Saya pernah ngobrol dengan seorang teman, bahwa tren yang muncul dalam industri food and beverages (FnB) selama ini ibarat gaya pacaran seorang playboy: berisi ke-sementara-an, timbul menjulang lalu hilang tenggelam. Selera masyarakat begitu cepat berubah. Kita masih ingat nama-nama beken seperti capuccino cincau, es kepal milo, thai tea, minuman ala Taiwan bubble tea dan yang terbaru kopi dalgona. Selain Dalgona, minuman lain tidak lagi populer.

Kenapa semuanya seolah cepat tenggelam? Bisa jadi benar apa yang ditulis Sukardi Rinakit dalam sebuah esai politiknya di buku “Memompa Ban Kempis” (2013), bahwa masyarakat kita punya karakter melodramatik. Cirinya mudah bosan, mudah kasihan, mudah lupa. Bosan dengan Sukarno yang orator, ganti pak Harto yang pendiam. Pak Harto jadi otoriter, ganti gus Dur yang demokratis.

Bosan dengan Gus Dur yang terlalu banyak bicara, ganti Megawati yang pendiam. Sebab pendiam identik dengan tidak cerdas, ganti suka SBY yang ‘tampak cerdas’. Tapi buku itu terbit sebelum Jokowi terpilih, entah apa penilaian Sukardi pada Jokowi. .

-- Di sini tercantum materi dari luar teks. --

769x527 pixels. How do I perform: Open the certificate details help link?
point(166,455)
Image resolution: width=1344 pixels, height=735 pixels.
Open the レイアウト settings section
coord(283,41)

Berbalik dengan ke-sementara-an minuman tadi, kebetulan saya sedang proses meng-khatamkan buku karangan Muchtar Buchori (2005) berjudul “Indonesia Mencari Demokrasi”. Buku terbitan Insist Press ini kebanyakan berisi tulisan beliau yang berlatar belakang tahun 80-an. Era orde baru. Diterbitkan ulang sebab oleh penerbit dirasa relevan dengan kondisi awal 2000-an. Lalu menurut saya, masih relevan untuk dibaca saat ini. .

Saya banyak membaca esai Gus Dur dan gaya tulisan Muchtar Buchori ini mirip-mirip dengan gus Dur. Ringan, santai, sudut pandang luas dan bisa menghadirkan kritik yang ‘halus’. Kekuatan gus Dur ada pada kemampuan beliau ‘menerawang masa depan’, jadi gagasannya awet.

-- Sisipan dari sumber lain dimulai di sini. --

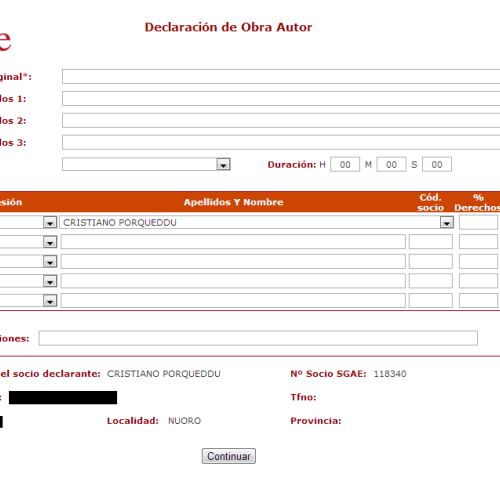Click the original title input field

point(281,77)
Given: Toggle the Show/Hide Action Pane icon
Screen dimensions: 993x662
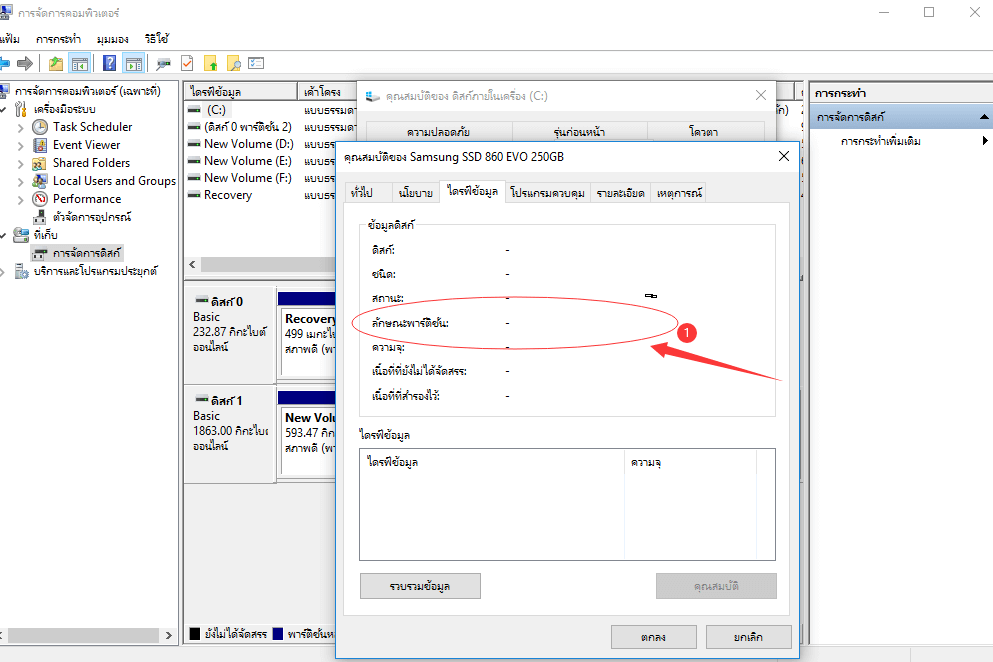Looking at the screenshot, I should [133, 63].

Sedangkan karakter keren Muchtar ada pada kemampuannya memulai analisa dan pembahasan dari definisi terlebih dulu. Hampir di semua tulisan. Definisi yang kemudian dikembangkan dengan beragam teori dan fenomena-fenomena ‘umum’ pada masanya. Topik dan isu yang sampai hari ini ndak banyak berubah. Sangat ‘pas’ dibaca saat ini, atau sampai kapanpun.

Tulisan gus Dur dan Muchtar ibarat ketela rambat rebus bagi bapak saya. Apapun tren FnB yang muncul, kenikmatan ketela rambat rebus adalah abadi bagi beliau. Tidak terganti. Saya yakin 80%, kepopuleran Dalgona yang setelah krim kopinya diaduk dengan susu rasanya ndak beda dengan kopi susu biasa ini, gak bakal tahan lama. Apalagi setelah orang-orang gak punya banyak waktu di rumah setelah pandemi selesai. Eh, kapan pandemi selesai?